Untargeted Metabolomics by Liquid Chromatography Coupled to High-Resolution Mass Spectrometry

In order to identify the molecules potentially responsible for the effect on the MECs, the analysis of culture media of hASCs and MAs differentiated from hASCs from women of normal weight and obese women was carried out by mass spectrometry-based untargeted metabolomics.

Chemicals and Reagents

All analytical grade reference compounds were from Sigma-Aldrich (Saint Quentin Fallavier, France). The standard mixtures used for the external calibration of the spectrometer (Calmix-positive, for the positive ion mode, consisting of caffeine, L-methionyl-arginyl-phenylalanyl-alanine acetate, and Ultramark 1621, and Calmix-negative, for the negative ion mode, consisting of the same mixture plus sodium dodecyl sulfate and sodium taurocholate) were from Thermo Fisher Scientific (Courtaboeuf, France). Acetonitrile (ACN) was from SDS (Peypin, France), formic acid from Merck (Briare-le-Canal, France), methanol from VWR Chemicals (Fontenay-sous-Bois, France) and deionized water from Biosolve chemicals (Dieuse, France).

Metabolite Extraction

After thawing at room temperature, culture cell supernatants were immediately processed. Samples (50 μL) were deproteinized in microcentrifuge tubes by adding 200 μL of methanol, thoroughly vortexed, incubated in an ultrasonic bath for 5 min and then left on ice for 90 min. After vortexing, the samples were centrifuged at 20,000 g for 15 min at 4°C. The supernatant was then evaporated to dryness under a nitrogen stream at 30°C using a Turbovap (Caliper Life Science Inc., Roissy, France). Then, 150 μL of either H2O:ACN (95:5, v/v), with 0.1% formic acid or 10 mM ammonium carbonate pH 10.5:ACN (40:60, v/v) were added to the residue to reconstitute the culture cell extracts for RP and HILIC analyses (see below), respectively. The tubes were vortexed again and incubated in an ultrasonic bath for 5 min and centrifuged for another 10 min. A volume of 95 μL of the supernatant was transferred to 0.2 mL vials. Internal standard solution (5 μL; mixture of 9 authentic chemical standards covering the mass range of interest: 13C-glucose, 15N-aspartate, ethylmalonic acid, amiloride, prednisone, metformin, atropine sulfate, colchicine, imipramine) was added to all samples in order to check for consistency of analytical results in terms of signal and retention time stability throughout the experimental batch. In addition, a quality control (QC) sample was obtained by pooling 20 μL of each sample and was injected every five samples in order to evaluate the signal variations of each metabolite.

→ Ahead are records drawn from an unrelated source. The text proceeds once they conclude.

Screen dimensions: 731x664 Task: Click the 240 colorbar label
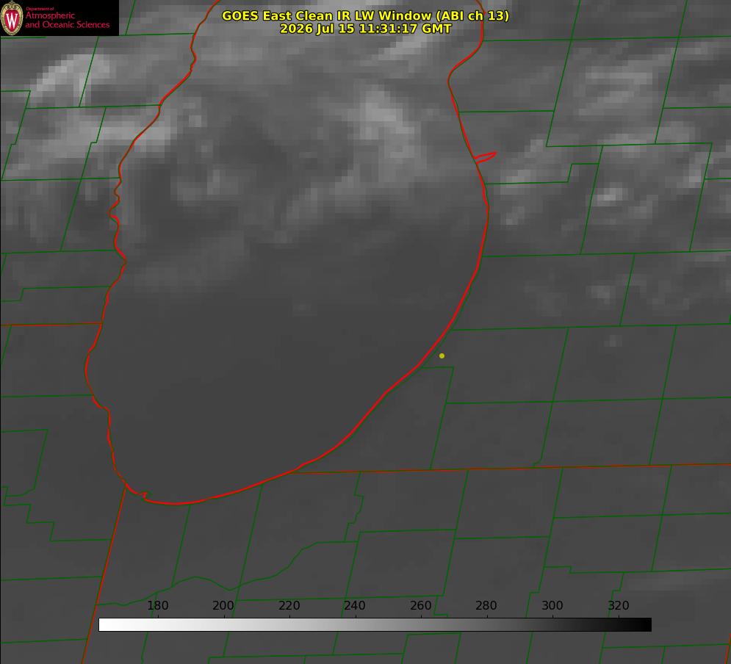click(x=355, y=605)
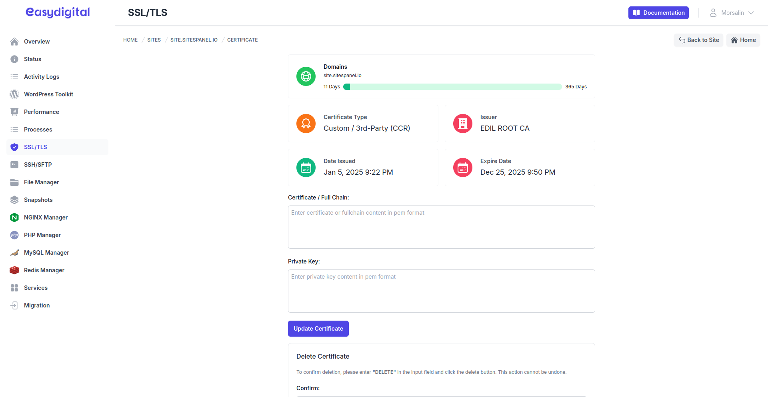The height and width of the screenshot is (397, 768).
Task: Expand the Morsalin user menu chevron
Action: [751, 13]
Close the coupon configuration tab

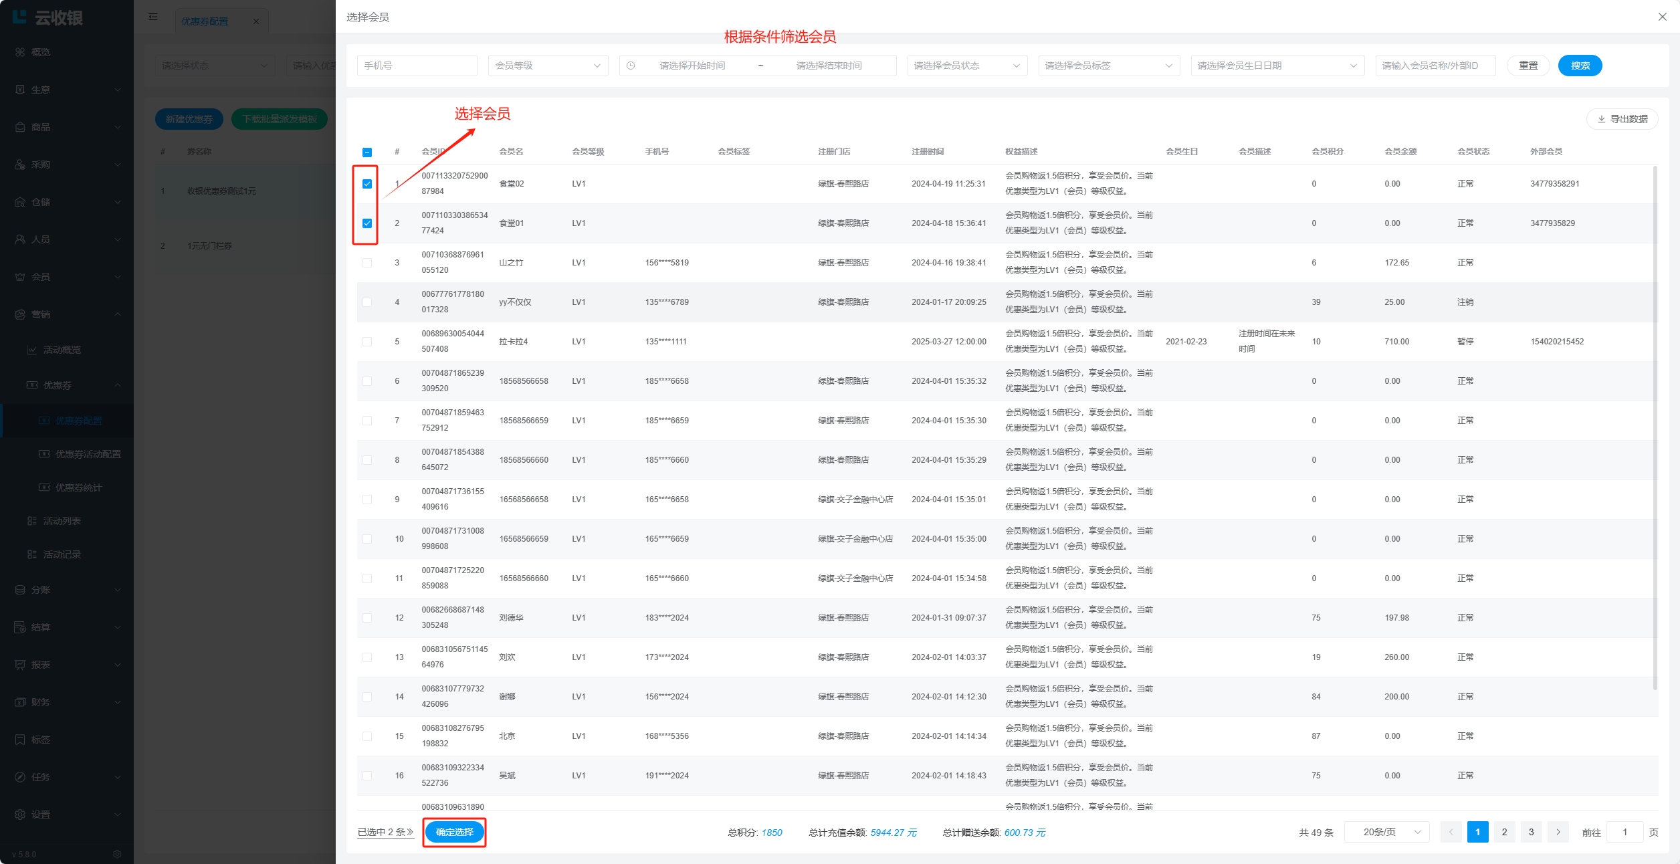click(256, 21)
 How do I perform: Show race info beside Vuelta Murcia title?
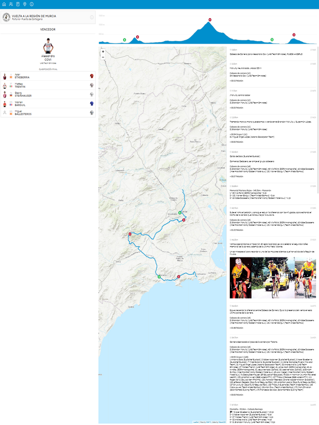click(x=92, y=17)
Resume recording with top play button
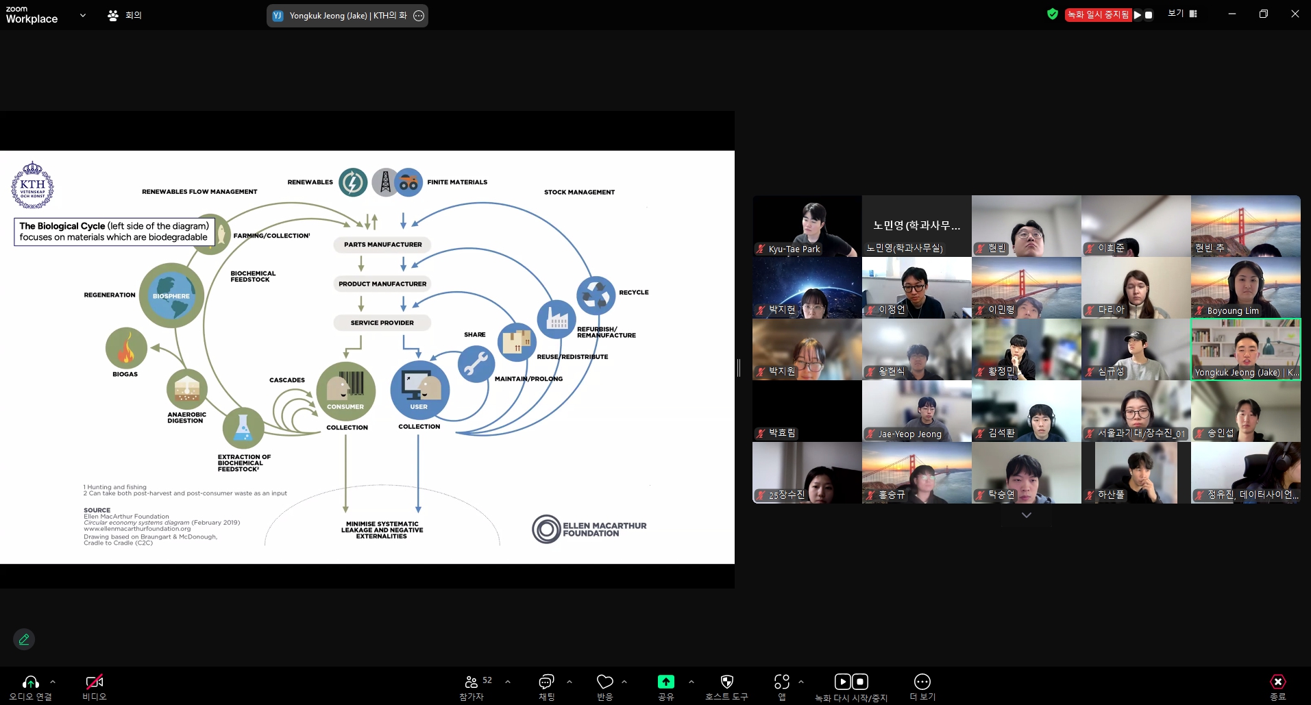Screen dimensions: 1311x705 (1138, 14)
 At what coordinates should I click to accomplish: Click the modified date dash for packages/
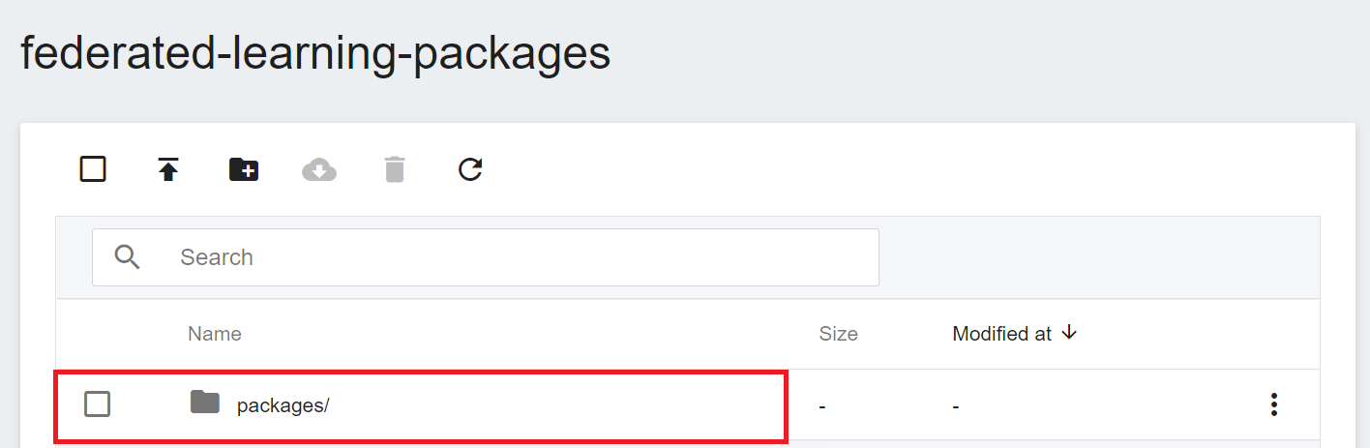pyautogui.click(x=956, y=406)
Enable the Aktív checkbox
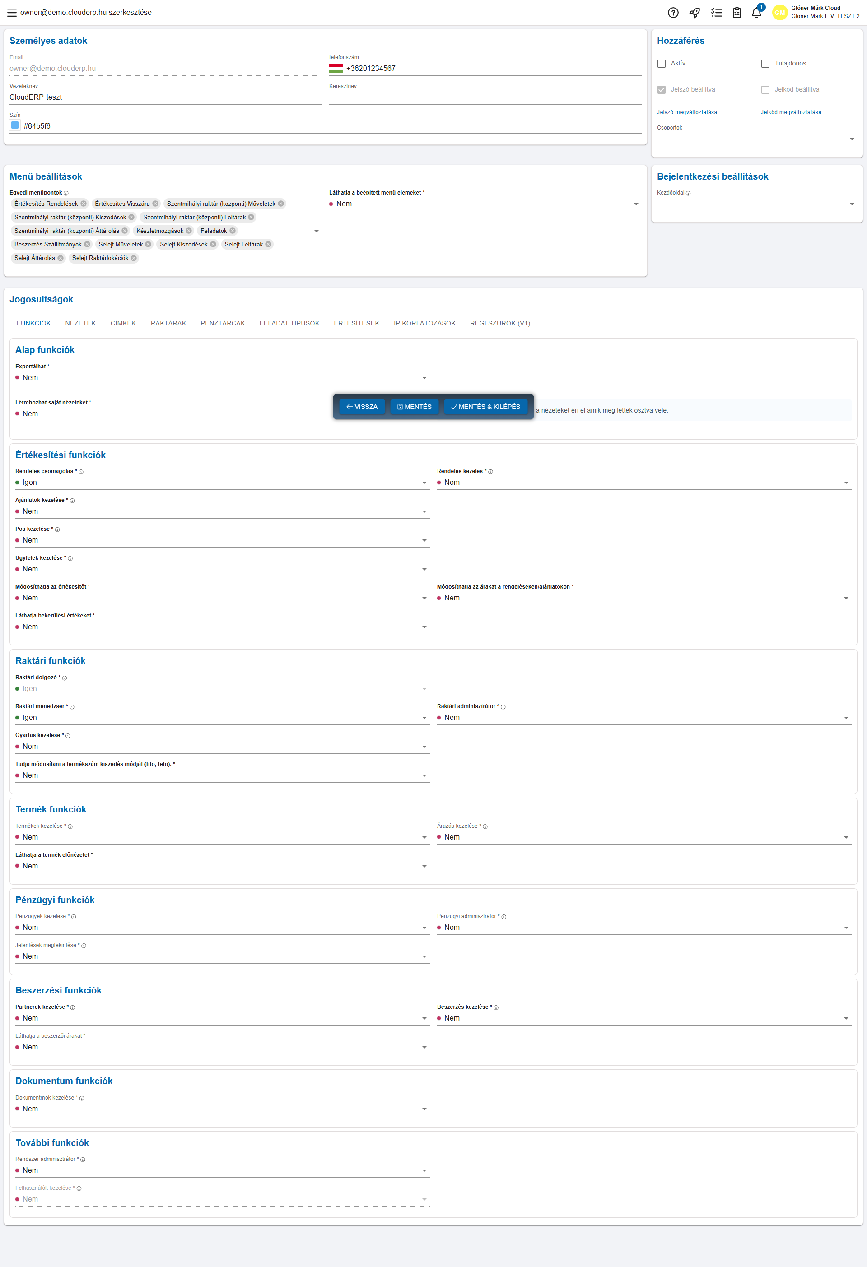The image size is (867, 1267). [x=661, y=64]
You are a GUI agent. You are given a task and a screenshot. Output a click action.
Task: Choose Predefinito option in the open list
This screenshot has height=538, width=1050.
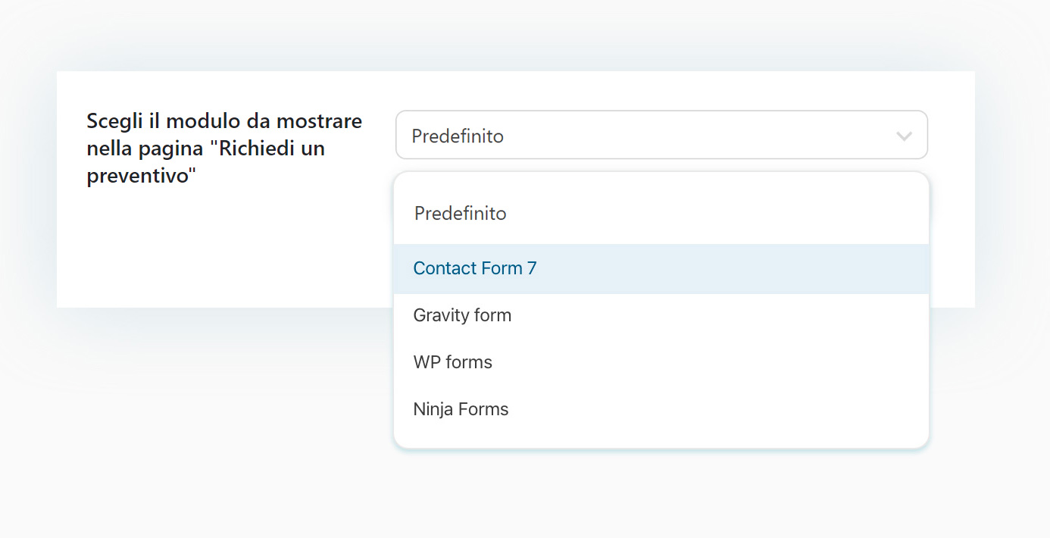[x=460, y=214]
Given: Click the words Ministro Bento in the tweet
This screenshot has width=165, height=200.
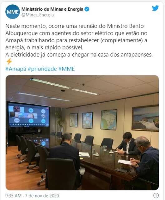Looking at the screenshot, I should pyautogui.click(x=125, y=26).
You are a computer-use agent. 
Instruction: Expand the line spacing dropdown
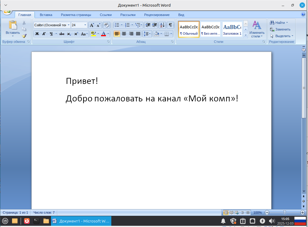click(x=149, y=34)
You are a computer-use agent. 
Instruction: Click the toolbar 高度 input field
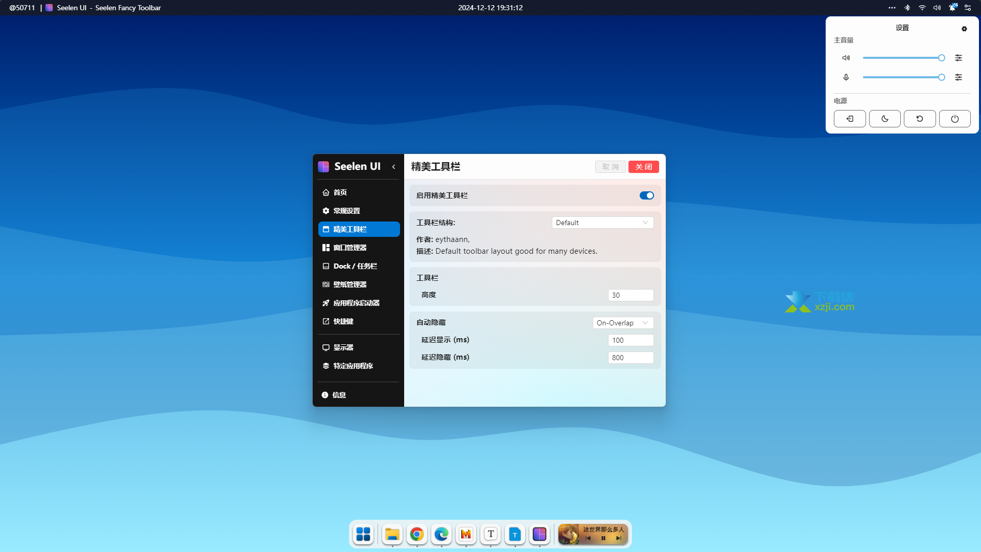click(x=630, y=295)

Liquid Chromatography Coupled to High-Resolution Mass Spectrometry (LC-HRMS)

Metabolite profiling was performed using a combination of two complementary chromatographic columns, a Hypersil GOLD C8 (RP, 1.9 μm, 2.1 mm × 150 mm column, Thermo Fisher Scientific), and a Sequant ZICpHILIC 5 μm, 2.1 × 150 mm (HILIC) (Merck, Darmstadt, Germany) that were maintained at 30°C and 15°C, respectively. Both columns were equipped with an on-line prefilter (Thermo Fisher Scientific). Experimental settings for each LC-HRMS condition are described below.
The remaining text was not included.